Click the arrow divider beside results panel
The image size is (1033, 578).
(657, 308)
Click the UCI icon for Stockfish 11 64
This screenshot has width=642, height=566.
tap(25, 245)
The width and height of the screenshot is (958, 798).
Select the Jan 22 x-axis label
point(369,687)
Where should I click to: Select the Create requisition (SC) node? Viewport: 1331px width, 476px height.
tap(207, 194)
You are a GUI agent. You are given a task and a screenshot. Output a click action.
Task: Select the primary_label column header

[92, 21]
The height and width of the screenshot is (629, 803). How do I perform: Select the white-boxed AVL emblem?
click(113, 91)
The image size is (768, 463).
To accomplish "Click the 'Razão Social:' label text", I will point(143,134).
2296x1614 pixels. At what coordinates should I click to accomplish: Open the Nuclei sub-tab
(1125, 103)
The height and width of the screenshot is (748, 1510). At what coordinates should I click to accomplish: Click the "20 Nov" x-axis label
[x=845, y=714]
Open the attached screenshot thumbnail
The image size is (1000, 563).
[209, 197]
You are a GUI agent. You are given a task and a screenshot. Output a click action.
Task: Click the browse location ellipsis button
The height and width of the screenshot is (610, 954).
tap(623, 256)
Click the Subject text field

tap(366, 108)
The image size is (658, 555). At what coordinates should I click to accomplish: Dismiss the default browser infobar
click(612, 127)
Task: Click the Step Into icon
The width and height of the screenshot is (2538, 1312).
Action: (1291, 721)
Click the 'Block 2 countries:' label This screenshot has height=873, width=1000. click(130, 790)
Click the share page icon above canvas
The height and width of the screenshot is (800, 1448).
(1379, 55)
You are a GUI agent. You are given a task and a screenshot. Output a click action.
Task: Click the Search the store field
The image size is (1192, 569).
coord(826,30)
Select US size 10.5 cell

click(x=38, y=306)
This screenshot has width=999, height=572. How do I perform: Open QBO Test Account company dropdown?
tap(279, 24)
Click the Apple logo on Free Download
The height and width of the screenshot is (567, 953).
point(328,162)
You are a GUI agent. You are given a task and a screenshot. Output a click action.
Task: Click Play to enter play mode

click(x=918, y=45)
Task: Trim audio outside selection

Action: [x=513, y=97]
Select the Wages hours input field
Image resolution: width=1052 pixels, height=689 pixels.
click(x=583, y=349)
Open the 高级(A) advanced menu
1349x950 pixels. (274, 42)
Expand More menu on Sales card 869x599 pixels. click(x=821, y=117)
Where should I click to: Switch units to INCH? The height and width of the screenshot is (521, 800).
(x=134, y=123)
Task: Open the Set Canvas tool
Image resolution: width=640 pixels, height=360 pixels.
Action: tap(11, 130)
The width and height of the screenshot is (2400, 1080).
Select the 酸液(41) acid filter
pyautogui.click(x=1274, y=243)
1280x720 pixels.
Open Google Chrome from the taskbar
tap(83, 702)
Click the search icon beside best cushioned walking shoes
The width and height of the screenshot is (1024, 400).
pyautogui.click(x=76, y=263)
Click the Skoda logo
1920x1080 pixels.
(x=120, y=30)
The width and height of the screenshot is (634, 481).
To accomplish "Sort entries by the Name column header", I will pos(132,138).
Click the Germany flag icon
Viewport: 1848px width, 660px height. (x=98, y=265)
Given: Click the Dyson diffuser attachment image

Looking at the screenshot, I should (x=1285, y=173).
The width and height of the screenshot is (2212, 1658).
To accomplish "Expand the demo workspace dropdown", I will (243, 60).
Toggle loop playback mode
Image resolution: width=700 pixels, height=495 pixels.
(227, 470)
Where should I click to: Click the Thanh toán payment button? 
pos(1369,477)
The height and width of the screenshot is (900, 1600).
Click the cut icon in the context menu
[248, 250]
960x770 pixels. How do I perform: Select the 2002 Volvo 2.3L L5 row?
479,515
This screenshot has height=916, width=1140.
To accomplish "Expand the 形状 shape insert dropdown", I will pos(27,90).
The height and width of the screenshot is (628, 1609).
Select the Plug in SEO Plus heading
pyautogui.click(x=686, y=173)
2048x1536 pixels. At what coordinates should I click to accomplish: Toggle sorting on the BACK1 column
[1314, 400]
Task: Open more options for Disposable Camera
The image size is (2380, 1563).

Your goal: Copy these records word for word, from the first line through the last.

Result:
Click the arrow divider beside results panel
The image size is (1033, 578).
(657, 308)
Click the UCI icon for Stockfish 11 64
This screenshot has width=642, height=566.
tap(25, 245)
The width and height of the screenshot is (958, 798).
Select the Jan 22 x-axis label
point(369,687)
Where should I click to: Select the Create requisition (SC) node? Viewport: 1331px width, 476px height.
tap(207, 194)
You are a GUI agent. You are given a task and a screenshot. Output a click action.
Task: Select the primary_label column header

[92, 21]
The height and width of the screenshot is (629, 803). How do I perform: Select the white-boxed AVL emblem?
click(113, 91)
The image size is (768, 463).
To accomplish "Click the 'Razão Social:' label text", I will point(143,134).
2296x1614 pixels. At what coordinates should I click to accomplish: Open the Nuclei sub-tab
(1125, 103)
The height and width of the screenshot is (748, 1510). At what coordinates should I click to accomplish: Click the "20 Nov" x-axis label
[x=845, y=714]
Open the attached screenshot thumbnail
The image size is (1000, 563).
[209, 197]
You are a GUI agent. You are given a task and a screenshot. Output a click action.
Task: Click the browse location ellipsis button
The height and width of the screenshot is (610, 954).
tap(623, 256)
Click the Subject text field

tap(366, 108)
The image size is (658, 555). At what coordinates should I click to accomplish: Dismiss the default browser infobar
click(612, 127)
Task: Click the Step Into icon
The width and height of the screenshot is (2538, 1312).
Action: (1291, 721)
Click the 'Block 2 countries:' label This screenshot has height=873, width=1000. click(130, 790)
Click the share page icon above canvas
The height and width of the screenshot is (800, 1448).
(1379, 55)
You are a GUI agent. You are given a task and a screenshot. Output a click action.
Task: Click the Search the store field
The image size is (1192, 569).
coord(826,30)
Select US size 10.5 cell

click(x=38, y=306)
This screenshot has width=999, height=572. How do I perform: Open QBO Test Account company dropdown?
tap(279, 24)
Click the Apple logo on Free Download
The height and width of the screenshot is (567, 953).
point(328,162)
You are a GUI agent. You are given a task and a screenshot. Output a click action.
Task: Click Play to enter play mode

click(x=918, y=45)
Task: Trim audio outside selection

Action: [x=513, y=97]
Select the Wages hours input field
Image resolution: width=1052 pixels, height=689 pixels.
click(x=583, y=349)
Open the 高级(A) advanced menu
1349x950 pixels. (274, 42)
Expand More menu on Sales card 869x599 pixels. click(x=821, y=117)
Where should I click to: Switch units to INCH? The height and width of the screenshot is (521, 800).
(x=134, y=123)
Task: Open the Set Canvas tool
Image resolution: width=640 pixels, height=360 pixels.
Action: tap(11, 130)
The width and height of the screenshot is (2400, 1080).
Select the 酸液(41) acid filter
pyautogui.click(x=1274, y=243)
1280x720 pixels.
Open Google Chrome from the taskbar
tap(83, 702)
Click the search icon beside best cushioned walking shoes
The width and height of the screenshot is (1024, 400).
pyautogui.click(x=76, y=263)
Click the Skoda logo
1920x1080 pixels.
(x=120, y=30)
The width and height of the screenshot is (634, 481).
To accomplish "Sort entries by the Name column header", I will pos(132,138).
Click the Germany flag icon
Viewport: 1848px width, 660px height. (x=98, y=265)
Given: Click the Dyson diffuser attachment image

Looking at the screenshot, I should (x=1285, y=173).
The width and height of the screenshot is (2212, 1658).
To accomplish "Expand the demo workspace dropdown", I will (243, 60).
Toggle loop playback mode
Image resolution: width=700 pixels, height=495 pixels.
(227, 470)
Where should I click to: Click the Thanh toán payment button? 
pos(1369,477)
The height and width of the screenshot is (900, 1600).
Click the cut icon in the context menu
[248, 250]
960x770 pixels. How do I perform: Select the 2002 Volvo 2.3L L5 row?
479,515
This screenshot has height=916, width=1140.
To accomplish "Expand the 形状 shape insert dropdown", I will pos(27,90).
The height and width of the screenshot is (628, 1609).
Select the Plug in SEO Plus heading
pyautogui.click(x=686, y=173)
2048x1536 pixels. At what coordinates should I click to accomplish: Toggle sorting on the BACK1 column
[1314, 400]
Task: Open more options for Disposable Camera
The image size is (2380, 1563).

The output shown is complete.